(Word and element location data)
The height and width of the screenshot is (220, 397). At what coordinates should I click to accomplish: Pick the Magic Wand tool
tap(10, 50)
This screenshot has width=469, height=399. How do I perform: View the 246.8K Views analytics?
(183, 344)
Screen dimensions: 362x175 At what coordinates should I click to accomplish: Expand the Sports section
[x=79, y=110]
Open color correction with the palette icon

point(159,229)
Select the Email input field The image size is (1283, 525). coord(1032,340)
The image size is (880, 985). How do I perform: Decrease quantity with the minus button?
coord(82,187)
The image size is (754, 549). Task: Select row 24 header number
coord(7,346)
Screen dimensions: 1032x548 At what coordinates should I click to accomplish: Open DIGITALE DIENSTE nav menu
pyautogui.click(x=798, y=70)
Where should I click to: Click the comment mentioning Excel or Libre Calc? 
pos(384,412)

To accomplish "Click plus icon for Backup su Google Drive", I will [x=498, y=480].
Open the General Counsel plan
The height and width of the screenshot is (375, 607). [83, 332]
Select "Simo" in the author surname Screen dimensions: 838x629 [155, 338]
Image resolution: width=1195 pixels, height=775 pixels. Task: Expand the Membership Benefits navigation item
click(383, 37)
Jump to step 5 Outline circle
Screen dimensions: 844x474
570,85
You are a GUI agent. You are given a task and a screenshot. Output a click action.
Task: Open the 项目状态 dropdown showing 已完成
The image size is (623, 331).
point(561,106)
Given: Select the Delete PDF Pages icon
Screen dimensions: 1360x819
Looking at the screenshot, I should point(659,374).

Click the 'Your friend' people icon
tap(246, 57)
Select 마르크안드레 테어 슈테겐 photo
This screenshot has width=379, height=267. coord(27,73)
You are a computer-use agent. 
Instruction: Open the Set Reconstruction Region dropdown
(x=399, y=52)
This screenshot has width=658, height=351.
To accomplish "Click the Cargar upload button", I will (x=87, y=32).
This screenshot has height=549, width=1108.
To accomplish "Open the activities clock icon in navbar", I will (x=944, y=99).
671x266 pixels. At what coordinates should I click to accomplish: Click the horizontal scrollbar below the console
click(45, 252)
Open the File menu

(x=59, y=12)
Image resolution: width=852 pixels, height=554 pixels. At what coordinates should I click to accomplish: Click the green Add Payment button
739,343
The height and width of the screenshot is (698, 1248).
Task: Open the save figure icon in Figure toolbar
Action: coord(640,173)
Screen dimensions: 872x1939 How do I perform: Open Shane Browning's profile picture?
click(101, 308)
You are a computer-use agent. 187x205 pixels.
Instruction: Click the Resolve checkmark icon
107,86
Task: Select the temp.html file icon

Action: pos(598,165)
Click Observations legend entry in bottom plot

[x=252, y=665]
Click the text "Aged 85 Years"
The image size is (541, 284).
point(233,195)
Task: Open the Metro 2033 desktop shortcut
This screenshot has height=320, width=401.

- [REQUEST] Turn the lines of the records from the line containing "This screenshot has width=658, height=351." through the end of the records into a numbered list, leaving out any blank lines.

- [SOLUTION FOR THIS PROBLEM]
1. This screenshot has width=658, height=351.
2. To accomplish "Click the Cargar upload button", I will (x=87, y=32).
3. This screenshot has height=549, width=1108.
4. To accomplish "Open the activities clock icon in navbar", I will (x=944, y=99).
5. 671x266 pixels. At what coordinates should I click to accomplish: Click the horizontal scrollbar below the console
6. click(45, 252)
7. Open the File menu
8. (x=59, y=12)
9. Image resolution: width=852 pixels, height=554 pixels. At what coordinates should I click to accomplish: Click the green Add Payment button
10. 739,343
11. The height and width of the screenshot is (698, 1248).
12. Task: Open the save figure icon in Figure toolbar
13. Action: coord(640,173)
14. Screen dimensions: 872x1939 How do I perform: Open Shane Browning's profile picture?
15. click(101, 308)
16. You are a computer-use agent. 187x205 pixels.
17. Instruction: Click the Resolve checkmark icon
18. 107,86
19. Task: Select the temp.html file icon
20. Action: pos(598,165)
21. Click Observations legend entry in bottom plot
22. [x=252, y=665]
23. Click the text "Aged 85 Years"
24. The image size is (541, 284).
25. point(233,195)
26. Task: Open the Metro 2033 desktop shortcut
27. This screenshot has height=320, width=401.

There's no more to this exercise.